Un village à l'heure coloniale : Draria, 1830-1962

Recension rédigée par Jean Nemo


Cet ouvrage a été inscrit pour la commission des prix au titre du prix Durand-Réville (qui récompense un ouvrage relatif aux effets de la colonisation). Il pourrait relever également du prix Lyautey (qui récompense un ouvrage relatif à l’Afrique du Nord, à l’Afrique subsaharienne et l’Océan Indien).

Cette auteure s’est spécialisée dans l’histoire de l’Afrique du Nord, des Juifs de la même Afrique du Nord, de ceux qui ont émigré hors de cette région. Toujours à propos de cette région, elle s’est également intéressée au tourisme.

Sa thèse, soutenue en 1996, était relative à « Une communauté toujours recommencée : population et institutions juives à Toulouse de 1950 à 1970 »

Rien d’étonnant donc au choix du sujet de cette monographie de « village » algérien en cent-trente ans de présence coloniale de la France. Ce d’autant plus, comme il est dit avec humour dès l’introduction, que le choix de ce « village », parmi tant d’autres possibles, fait référence à des repas de famille où les enfants, nés en Métropole, baillaient d’ennui à entendre évoqués par leurs aînés de précédentes générations les lieux algériens où ils avaient vécu.

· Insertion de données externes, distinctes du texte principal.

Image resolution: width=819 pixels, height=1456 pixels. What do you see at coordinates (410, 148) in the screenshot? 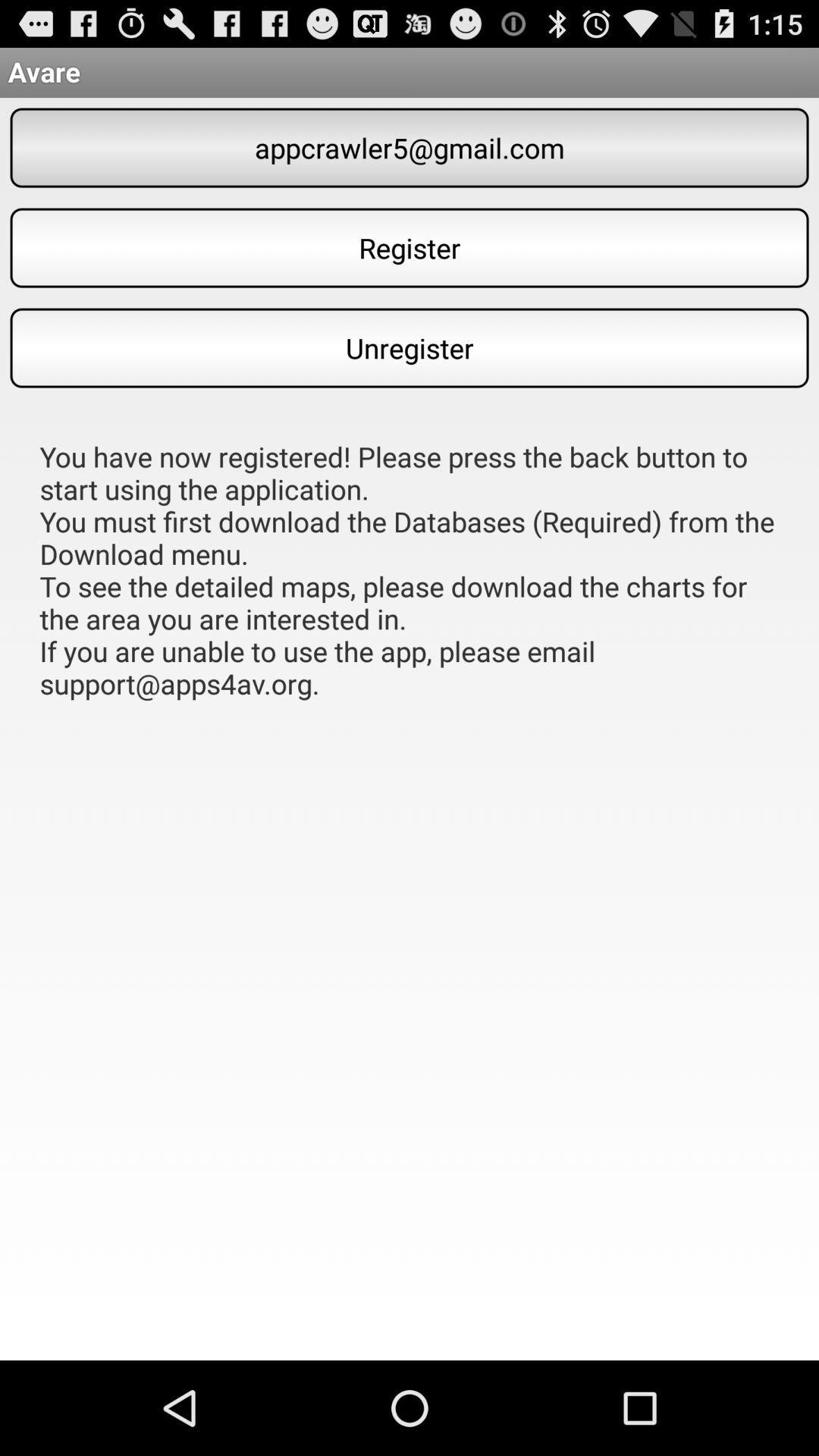
I see `the icon below the avare` at bounding box center [410, 148].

Non pas à Draria même. Celui-ci s’était imposé car il avait connu les cent-trente-ans coloniaux et c’est l’un de ce qu’évoquaient les vénérables ancêtres. L’enfant devenue adulte et historienne, accessoirement guide touristique, n’a donc pas eu à lister ni à pointer au hasard les villages éligibles à une telle monographie.

Draria alors Kaddous fut établi en 1842 village de colonisation, viticole, dans la proche banlieue d’Alger. Toujours dans son introduction, l’auteure rappelle que la « vie quotidienne » et coloniale, la « banalité qui fait le fil de nos jours » a fait de la part de bien des historiens qui ont privilégié les temps de crise, mais « que se passait-il …quand il ne se passait « rien » ? Et que les gens vivaient cependant côte-à-côte ?

L’auteure ne se cache pas d’avoir, comme les siens, été très critique de la situation coloniale, elle s’efforcera de démontrer pourquoi dans son ouvrage.

En cinq chapitres, elle rappelle tout d’abord et en quelques mots le Fahs d’avant l’arrivée des Français, celui de la première commune de 1835, celui qui devint vite, après confiscations des terres indigènes (il est dit ici « autochtone »), la disparition de fait des deux ou trois cheiks traditionnels. Puis « l’invention d’un village de colonisation » (processus de recrutement de colons souvent venus de loin dans l’Hexagone, voire en Prusse)

Le second chapitre retrace la coexistence des Indigènes et des Colons, de 1840 au début des années 1850, colonisation souvent difficile sociologiquement, économiquement et administrativement alors que l’indigène est peu à peu relégué aux marges, non sans révoltes durement matées.

Dans le troisième chapitre, il couvre la période 1860-1914, se développent à la fois « viticulture et démocratie », des inégalités croissantes chez les colons, un encadrement renforcé « des populations autochtones », évidemment de plus en plus marginalisées et soumises.

Dans le quatrième chapitre, intitulé « L’entre-trois-guerres à Draria, 1914-1954 », sont examinés les répercussions de la Grande Guerre sur la vie locale, villageoise. Les Européens deviennent minoritaires, la vie politique locale se développe (accession difficile et contrariée des musulmans à la citoyenneté française, conséquences parmi les plus jeunes d’une scolarisation croissante…). Mais avec des réticences de plus en plus marquées du côté des Européens, des revendications insatisfaites du côté des élites musulmanes.

Le cinquième chapitre (1954-1962) décrit « un village en guerre », devenu banlieue d’Alger. La guerre commence et bat bientôt son-plain. Certains Européens commencent à préparer un futur départ, l’OAS complique le jeu, évidemment bon nombre de Musulmans, tiraillés entre eux, ceux qui pensent qu’une solution à l’amiable est possible et ceux qui n’hésitent pas à mener la guerre de libération… 

L’auteure note le très faible taux de mariages mixtes, qui selon elle témoigne « du refus d’un avenir partagé ».

Comme c’est toujours le cas, un village même devenu banlieue ne peut avoir qu’un poids très relatif dans l’histoire générale. Il la subit et l’influence peu.

Comme il se doit, l’appareil critique est d’excellente qualité.

L’intérêt de l’ouvrage est de rendre compte en détail, en monographie chronologique, de ces interférences inégalitaires. De ce point de vue, il mérite la lecture.